New forms for eviction notices

If you’ve been keeping up-to-speed with changes in legislation and requirements over the last two years, it may feel a bit overwhelming. 

From 1st October 2021, there are now new property possession forms for eviction notices that fall under both Section 8 and Section 21 evictions. 

As well as the new forms, from 1st October 2021, eviction notice periods have returned to their pre-pandemic levels. This means that for Section 21 notices two months notice is required, and for Section 8 the notice period is two weeks on rent arrears grounds.

Any notice served prior to the 1st October 2021 will still be subject to the notice periods as set out by the emergency legislation put in place to protect tenants during the pandemic.

Delay to section 21 ban

Section 21 evictions allow landlords to evict tenants without providing a reason, if they give two months’ notice.

The Renters Reform Bill, originally introduced back in 2019, has been delayed until 2022, which means landlords won’t have to find a way of adapting to the ban of Section 21 evictions until then.
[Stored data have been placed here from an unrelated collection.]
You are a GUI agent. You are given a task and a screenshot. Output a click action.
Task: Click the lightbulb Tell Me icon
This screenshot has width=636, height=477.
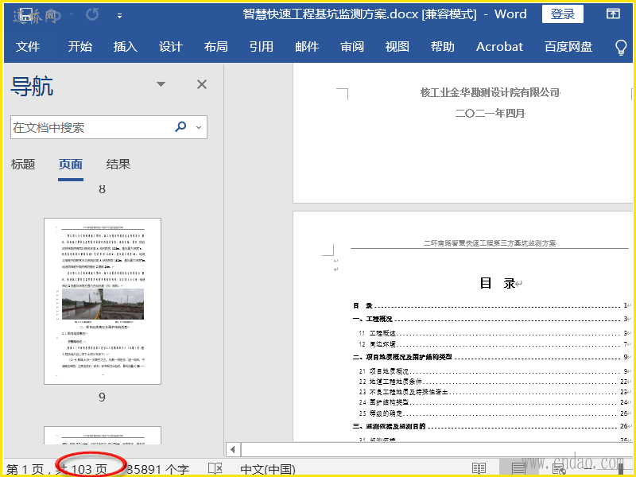point(621,47)
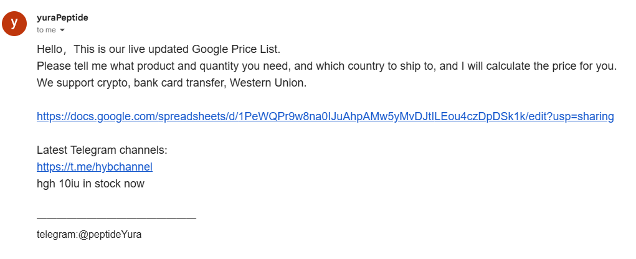Image resolution: width=636 pixels, height=259 pixels.
Task: Expand the "to me" recipient details arrow
Action: click(x=62, y=30)
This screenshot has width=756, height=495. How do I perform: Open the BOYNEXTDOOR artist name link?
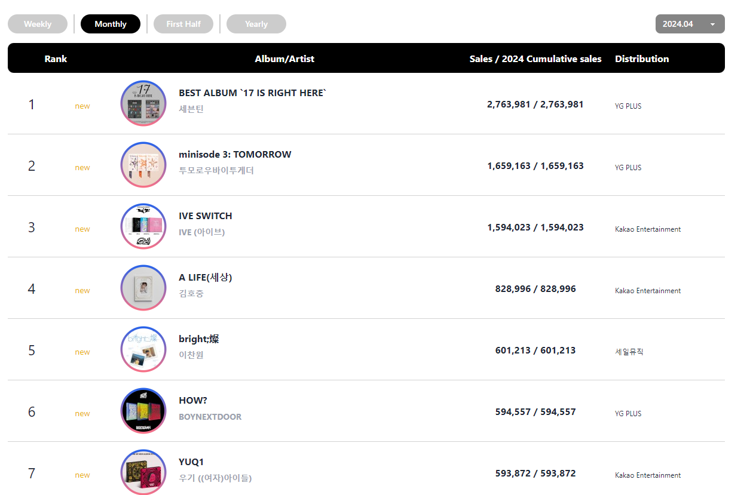[210, 417]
A white paper was due to be published this month, which as well as the ban of Section 21 evictions also includes proposals such as the introduction of lifetime tenant deposits. 

The delay is due to the government requiring more time to produce a ‘balanced package of reforms’, and allow them to take into consideration findings of the National Audit Office in their review of regulating the sector.

Longer to pay Capital Gains tax

And finally in our lettings update, in the autumn budget there wasn’t a lot to set the property industry on fire. However, budget documents confirmed that landlords will have twice as long to pay Capital Gains Tax, with the window for payment increasing from 30 days to 60 days. 

This change has come into immediate effect, applying to both UK and non-UK residents who sell property.

This is to overcome the problem of there not being enough time to register, work our how much was due, and then pay the tax. 

Previously this could all be reported in a self-assessment tax return in the same tax year that the property was sold, but this was replaced by the 30-day rule in 2020.